DOCUMENT PASSAGE:
Case Name: Rory Condon and Ruth A. Pahkala v. The People of the State of Colorado; The People of the State of Colorado v. Robert Timothy Scully
Court: Colorado Supreme Court
Jurisdiction: Colorado
Decision Date: 1971-10-26
Citations: 176 Colo. 212
Docket Number: No. 24554; No. 24899
Parties: Rory Condon and Ruth A. Pahkala v. The People of the State of Colorado. The People of the State of Colorado v. Robert Timothy Scully.
Judges: Mr. Justice Day not participating.
Reporter: Colorado Reports
Volume: 176
Pages: 212–220

Head Matter:
No. 24554.
Rory Condon and Ruth A. Pahkala v. The People of the State of Colorado. The People of the State of Colorado v. Robert Timothy Scully.
No. 24899.
(489 P.2d 1297)
Decided October 26, 1971.
Donald P. MacDonald, for plaintiffs in error.
Duke W. Dunbar, Attorney General, John P. Moore, Deputy, George E. DeRoos, Assistant, for defendant in error.
James D. McKevitt, District Attorney, Gregory A. Mueller, Assistant, Jarvis W. Seccombe, Chief Deputy, Thomas P. Casey, Deputy, for plaintiff-appellee.
Donald P. MacDonald, for defendant-appellant.
En Banc.

Opinion:
Donald P. Smith, District Judge,
delivered the opinion of the Court.

RECORDED DATA:
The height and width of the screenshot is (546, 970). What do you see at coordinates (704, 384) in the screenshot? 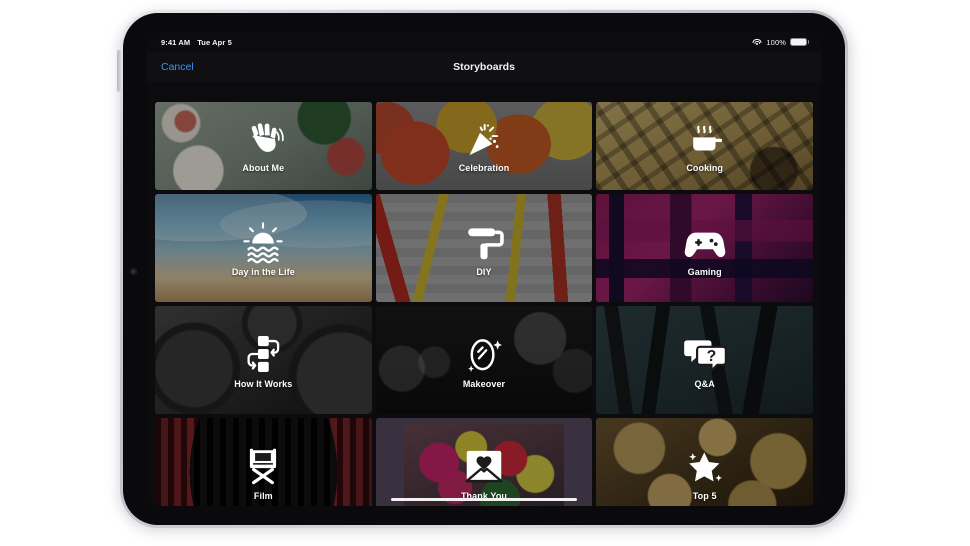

ACTIONS TO TAKE:
(a) In the court case record, who delivered the opinion of the Court?
(b) List every attorney the court case record names as appearing for the plaintiff-appellee, with each one's title.
(c) Pick up the court case record after its last line and write the next part of the opinion.

OUTPUTS BY TASK:
(a) Donald P. Smith, District Judge.

(b)
James D. McKevitt, District Attorney
Gregory A. Mueller, Assistant
Jarvis W. Seccombe, Chief Deputy
Thomas P. Casey, Deputy

(c)
The question of the validity of the search and seizure of evidence involved in these cases is identical in each case, and arises out of precisely the same occurrence. This-court has combined these cases on appeal. Scully is before this court on Interlocutory Appeal from an ad verse ruling by the trial court on his motion to suppress this evidence. Condon and Pahkala are before this court on Writ of Error directed to the judgment of the trial court denying their motion to suppress. At their trial, Condon and Pahkala were each convicted of various drug violations and received sentences. A rather thorough examination of the facts involved is necessary for a determination of this issue.
Sometime prior to June, 1968, the defendants rented the premises located at 1050 South Elmira Street, Denver, Colorado, from a real estate agent acting on behalf of the owner, one Mr. Chance. Early in June, 1968, Mr. Chance had occasion to view these premises and noticed the lawn around the house was burned and in need of care. After learning that the water could not be turned on through the outside taps, Mr. Chance went to the house, on June 23, 1968, to turn on the water from inside the house. He decided then to examine the house and, while viewing the back of the house, detected an odor which he thought could be that of a decomposing body coming from the two basement windows. He called the police for assistance and Officers Bott and Kinnard responded. They also detected the odor which they opined could be that of a decomposing dead body and called Sergeant Torsney, who arrived and made the same observation.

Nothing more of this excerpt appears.